### Work to be completed
Say how many lines in the material below include "will". The answer is the number alone.

### Exercise inputs

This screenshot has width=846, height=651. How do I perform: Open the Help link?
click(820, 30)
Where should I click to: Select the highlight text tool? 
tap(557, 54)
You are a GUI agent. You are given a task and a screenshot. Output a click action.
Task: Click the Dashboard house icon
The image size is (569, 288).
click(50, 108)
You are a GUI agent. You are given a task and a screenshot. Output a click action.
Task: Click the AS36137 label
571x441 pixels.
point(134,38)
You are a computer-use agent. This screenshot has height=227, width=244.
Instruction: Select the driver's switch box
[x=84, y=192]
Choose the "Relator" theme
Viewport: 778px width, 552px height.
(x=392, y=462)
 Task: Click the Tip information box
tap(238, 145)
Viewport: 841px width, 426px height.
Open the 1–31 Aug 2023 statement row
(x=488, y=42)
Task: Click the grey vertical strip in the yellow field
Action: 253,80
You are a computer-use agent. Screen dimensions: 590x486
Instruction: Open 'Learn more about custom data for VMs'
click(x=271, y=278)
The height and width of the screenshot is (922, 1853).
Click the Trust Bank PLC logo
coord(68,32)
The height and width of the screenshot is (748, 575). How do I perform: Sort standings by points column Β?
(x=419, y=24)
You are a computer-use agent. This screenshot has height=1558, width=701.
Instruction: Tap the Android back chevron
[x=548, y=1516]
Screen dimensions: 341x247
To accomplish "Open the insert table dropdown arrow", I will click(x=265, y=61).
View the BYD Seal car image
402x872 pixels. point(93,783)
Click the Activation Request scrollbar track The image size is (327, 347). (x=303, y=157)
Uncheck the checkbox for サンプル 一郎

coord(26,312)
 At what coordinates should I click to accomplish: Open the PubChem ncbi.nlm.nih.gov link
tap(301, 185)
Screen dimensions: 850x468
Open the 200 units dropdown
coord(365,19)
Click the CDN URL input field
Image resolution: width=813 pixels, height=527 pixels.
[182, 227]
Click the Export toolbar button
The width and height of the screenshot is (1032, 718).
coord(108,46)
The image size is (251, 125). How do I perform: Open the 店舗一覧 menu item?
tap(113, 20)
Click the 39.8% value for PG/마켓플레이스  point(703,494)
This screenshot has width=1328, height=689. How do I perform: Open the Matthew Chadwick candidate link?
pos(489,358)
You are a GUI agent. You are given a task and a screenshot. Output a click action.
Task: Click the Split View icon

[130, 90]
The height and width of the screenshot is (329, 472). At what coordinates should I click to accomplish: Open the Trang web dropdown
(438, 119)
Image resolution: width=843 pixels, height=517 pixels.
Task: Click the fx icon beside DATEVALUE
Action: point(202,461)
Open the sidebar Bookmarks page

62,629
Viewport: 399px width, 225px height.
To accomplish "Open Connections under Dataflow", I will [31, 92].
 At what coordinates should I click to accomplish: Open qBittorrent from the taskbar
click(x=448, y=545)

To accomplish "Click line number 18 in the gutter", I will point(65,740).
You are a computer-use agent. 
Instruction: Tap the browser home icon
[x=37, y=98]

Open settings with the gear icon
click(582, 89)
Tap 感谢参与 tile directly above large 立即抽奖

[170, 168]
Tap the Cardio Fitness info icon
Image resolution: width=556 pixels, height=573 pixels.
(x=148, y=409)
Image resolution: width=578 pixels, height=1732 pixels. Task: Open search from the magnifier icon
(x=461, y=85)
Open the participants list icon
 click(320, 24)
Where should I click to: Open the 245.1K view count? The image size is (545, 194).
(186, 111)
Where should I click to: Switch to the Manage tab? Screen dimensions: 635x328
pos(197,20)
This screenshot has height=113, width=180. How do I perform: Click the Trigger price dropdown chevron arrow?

### Exercise result
3